Gonzalez, 307 Kan. at 579. Hunt recognizes he is raising these claims for the first time on
appeal, but he asserts the claims only involve questions of law on undisputed facts and
consideration of the claims is necessary to prevent a denial of fundamental rights. See
Phillips, 299 Kan. at 493.
We begin our analysis by addressing whether Hunt has standing to bring these
claims. Standing is a jurisdictional question in which courts determine whether a party
has alleged a sufficient stake in the controversy to warrant invocation of jurisdiction and
to justify the exercise of the court's remedial powers on that party's behalf. Jordan, 303
Kan. at 854. An appellate court has a duty to question jurisdiction. State v. Maestas, 298
Kan. 765, 788, 316 P.3d 724 (2014).
Standing requires the litigant to establish "'a cognizable injury and establish a
causal connection between the injury and the challenged conduct.'" State v. Stoll, 312
Kan. 726, 734, 480 P.3d 158 (2021). A cognizable injury is "'a personal interest in a
court's decision and that he or she personally suffers some actual or threatened injury as a
result of the challenged conduct.'" 312 Kan. at 734. Whether a litigant has standing is a
question of law subject to unlimited review. 312 Kan. at 734.
The Kansas Supreme Court recently examined a similar standing issue in Stoll.

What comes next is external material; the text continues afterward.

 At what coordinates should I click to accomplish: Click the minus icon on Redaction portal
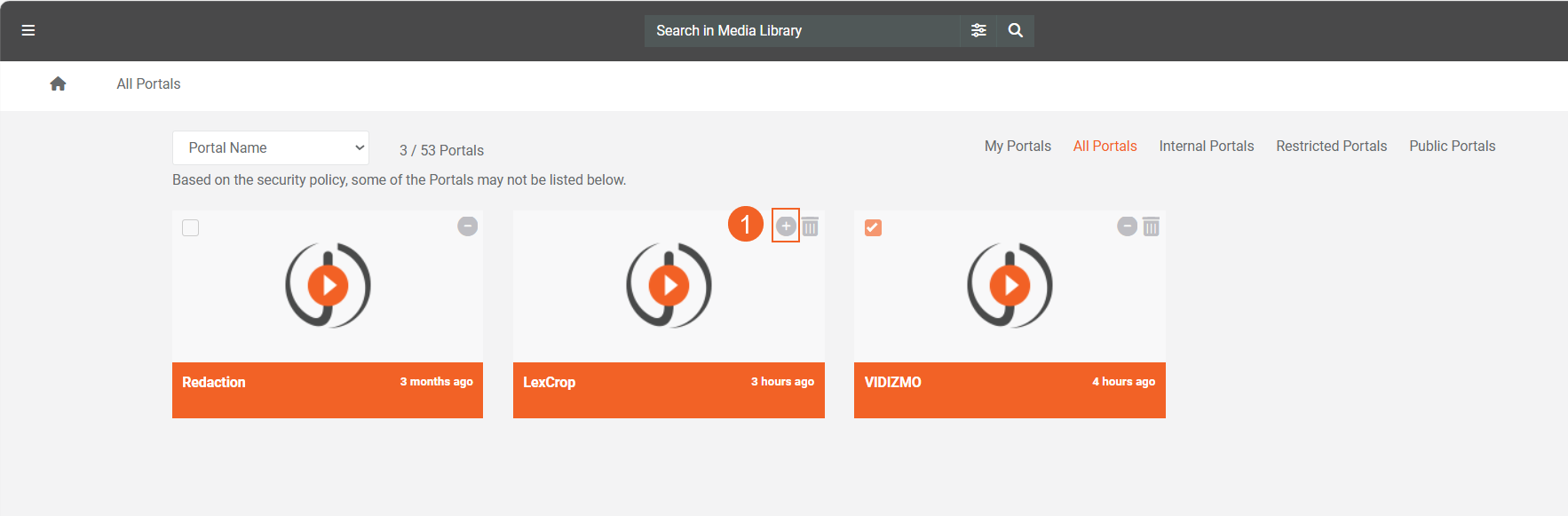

There, the appellant challenged the facial constitutionality of the Kansas Offender
Registration Act's (KORA) lack of a mens rea requirement as violating her due process
rights. But the Kansas Supreme Court pointed out that Stoll did not have standing to raise
her challenge because she stipulated that she knew she had a duty to register and thus
there was no possibility that the constitutional issue—whether the lack of a mental state
in the statute violates due process—had any effect on her case. 312 Kan. 733-34
("Because she has not successfully argued that she lacked a culpable mental state, she
fails to show that the strict liability nature of her offense had any effect on her.").
22
Similarly, here, Hunt challenges the constitutionality of a statute based on the lack
of a mens rea requirement, asserting that he has a right to have a jury determine whether
he knew A.W. was under the age of 14. But in this case, like Stoll, Hunt never asserted
that he did not know A.W.'s age. In fact, Hunt told a police detective that A.W. was eight
years old in his interview, which was played at trial. As a result, even if Hunt is correct
that the State is constitutionally required to prove he knew A.W.'s age, he suffered no
cognizable legal injury because the State presented evidence that Hunt knew A.W.'s age
and he never claimed any defense at trial surrounding her age. There is no possibility that
the constitutional issues Hunt is trying to raise had any effect on his case. Thus, Hunt
lacks standing to bring these claims and they are dismissed.